RECORD EXCERPTS =>

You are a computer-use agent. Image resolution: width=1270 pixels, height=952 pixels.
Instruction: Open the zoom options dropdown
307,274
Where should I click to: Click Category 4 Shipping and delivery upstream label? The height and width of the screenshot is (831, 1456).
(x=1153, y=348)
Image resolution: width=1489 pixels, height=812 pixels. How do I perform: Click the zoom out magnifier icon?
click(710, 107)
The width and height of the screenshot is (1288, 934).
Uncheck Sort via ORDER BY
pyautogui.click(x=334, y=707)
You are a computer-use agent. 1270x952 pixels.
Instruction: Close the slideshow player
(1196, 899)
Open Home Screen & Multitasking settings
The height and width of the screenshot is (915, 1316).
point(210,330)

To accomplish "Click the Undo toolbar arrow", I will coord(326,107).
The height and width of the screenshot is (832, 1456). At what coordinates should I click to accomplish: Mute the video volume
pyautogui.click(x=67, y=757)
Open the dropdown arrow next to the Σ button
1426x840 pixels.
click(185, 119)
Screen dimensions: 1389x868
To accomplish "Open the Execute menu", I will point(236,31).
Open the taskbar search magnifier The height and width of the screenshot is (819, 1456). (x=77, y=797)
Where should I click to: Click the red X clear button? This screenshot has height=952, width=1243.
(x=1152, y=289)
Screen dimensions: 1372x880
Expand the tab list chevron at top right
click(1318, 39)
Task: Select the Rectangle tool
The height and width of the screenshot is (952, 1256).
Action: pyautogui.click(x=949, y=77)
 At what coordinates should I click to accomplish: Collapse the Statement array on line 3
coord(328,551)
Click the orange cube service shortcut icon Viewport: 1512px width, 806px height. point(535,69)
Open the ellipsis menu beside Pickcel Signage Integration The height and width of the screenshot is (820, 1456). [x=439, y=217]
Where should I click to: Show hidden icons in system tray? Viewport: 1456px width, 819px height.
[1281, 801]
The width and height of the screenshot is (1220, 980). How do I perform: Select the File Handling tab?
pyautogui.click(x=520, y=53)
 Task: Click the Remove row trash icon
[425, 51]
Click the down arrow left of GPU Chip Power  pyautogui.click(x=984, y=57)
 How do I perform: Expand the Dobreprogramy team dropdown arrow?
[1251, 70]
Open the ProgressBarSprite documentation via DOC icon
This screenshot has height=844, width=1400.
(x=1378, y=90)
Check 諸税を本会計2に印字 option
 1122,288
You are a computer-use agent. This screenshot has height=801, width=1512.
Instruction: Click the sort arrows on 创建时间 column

YOUR OBJECTIVE => Output exactly the lines from the one containing "Task: Select the Rectangle tool" through the last line of the records, both included. Output nothing else.

PROBLEM SOLUTION =>
Task: Select the Rectangle tool
The height and width of the screenshot is (952, 1256).
Action: pyautogui.click(x=949, y=77)
 At what coordinates should I click to accomplish: Collapse the Statement array on line 3
coord(328,551)
Click the orange cube service shortcut icon Viewport: 1512px width, 806px height. point(535,69)
Open the ellipsis menu beside Pickcel Signage Integration The height and width of the screenshot is (820, 1456). [x=439, y=217]
Where should I click to: Show hidden icons in system tray? Viewport: 1456px width, 819px height.
[1281, 801]
The width and height of the screenshot is (1220, 980). How do I perform: Select the File Handling tab?
pyautogui.click(x=520, y=53)
 Task: Click the Remove row trash icon
[425, 51]
Click the down arrow left of GPU Chip Power  pyautogui.click(x=984, y=57)
 How do I perform: Expand the Dobreprogramy team dropdown arrow?
[1251, 70]
Open the ProgressBarSprite documentation via DOC icon
This screenshot has height=844, width=1400.
(x=1378, y=90)
Check 諸税を本会計2に印字 option
 1122,288
You are a computer-use agent. This screenshot has height=801, width=1512.
Instruction: Click the sort arrows on 创建时间 column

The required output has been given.